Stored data
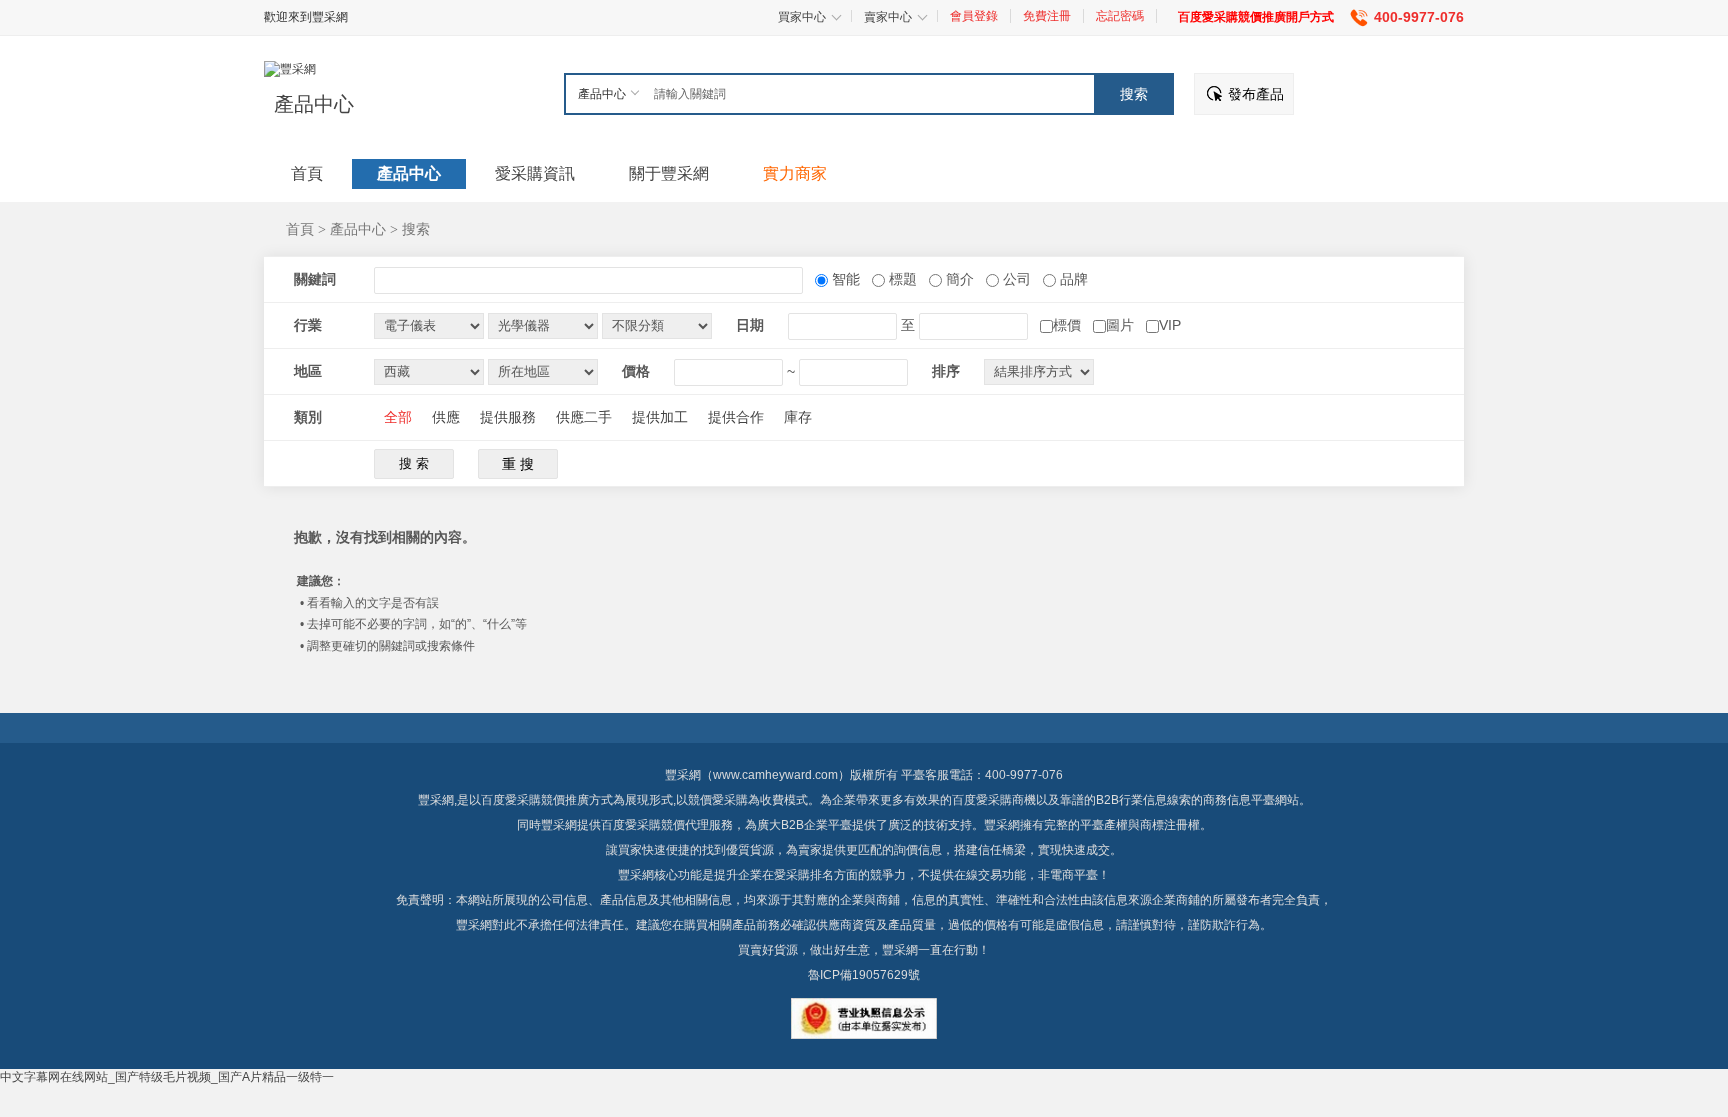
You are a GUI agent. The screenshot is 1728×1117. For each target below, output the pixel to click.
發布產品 (1256, 94)
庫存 (798, 417)
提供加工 (660, 417)
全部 (398, 417)
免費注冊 (1047, 16)
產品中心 (314, 104)
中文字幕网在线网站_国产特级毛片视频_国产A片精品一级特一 (167, 1077)
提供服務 (508, 417)
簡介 (958, 279)
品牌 (1072, 279)
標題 (901, 279)
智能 (844, 279)
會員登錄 (974, 16)
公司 (1015, 279)
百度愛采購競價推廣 (535, 800)
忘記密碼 (1120, 16)
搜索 (416, 229)
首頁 (300, 229)
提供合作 (736, 417)
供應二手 (584, 417)
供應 (446, 417)
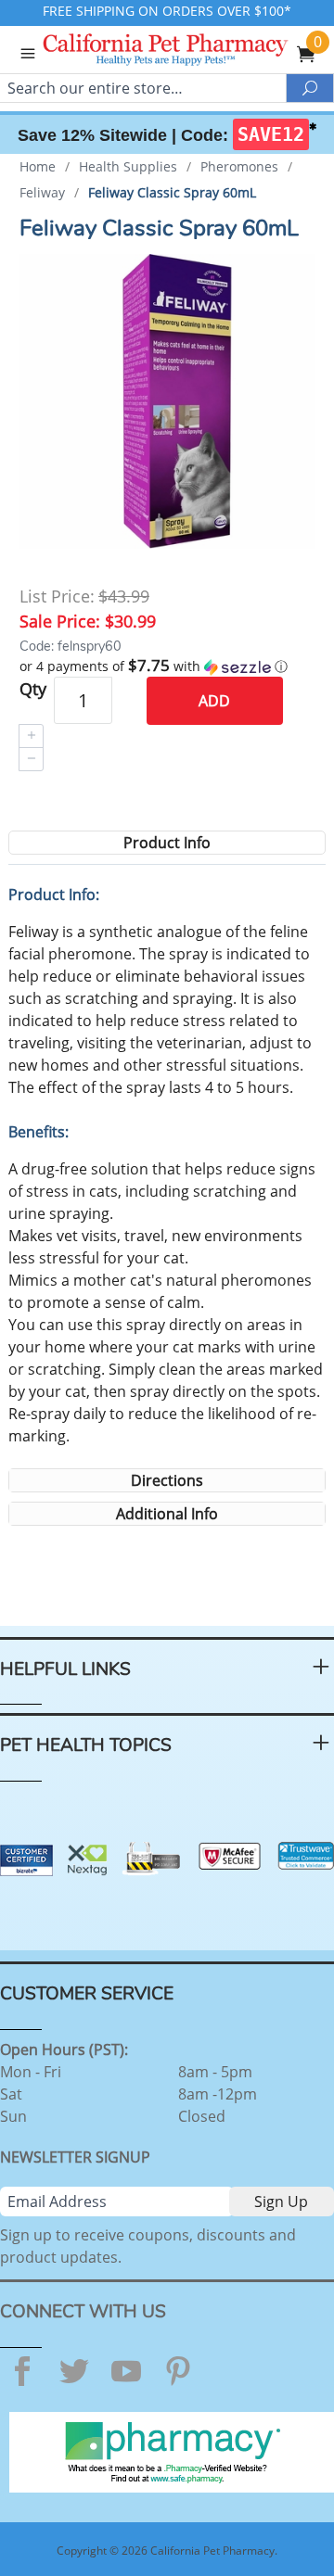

## Problem requirements:
An exact copy is needed of the lines running from the one with "發布產品 (1256, 94)" through the end of the data above, and of those lines only, without pictures.

## Worked solution:
發布產品 (1256, 94)
庫存 (798, 417)
提供加工 (660, 417)
全部 (398, 417)
免費注冊 (1047, 16)
產品中心 (314, 104)
中文字幕网在线网站_国产特级毛片视频_国产A片精品一级特一 (167, 1077)
提供服務 (508, 417)
簡介 (958, 279)
品牌 (1072, 279)
標題 (901, 279)
智能 (844, 279)
會員登錄 (974, 16)
公司 (1015, 279)
百度愛采購競價推廣 (535, 800)
忘記密碼 (1120, 16)
搜索 (416, 229)
首頁 (300, 229)
提供合作 (736, 417)
供應二手 (584, 417)
供應 (446, 417)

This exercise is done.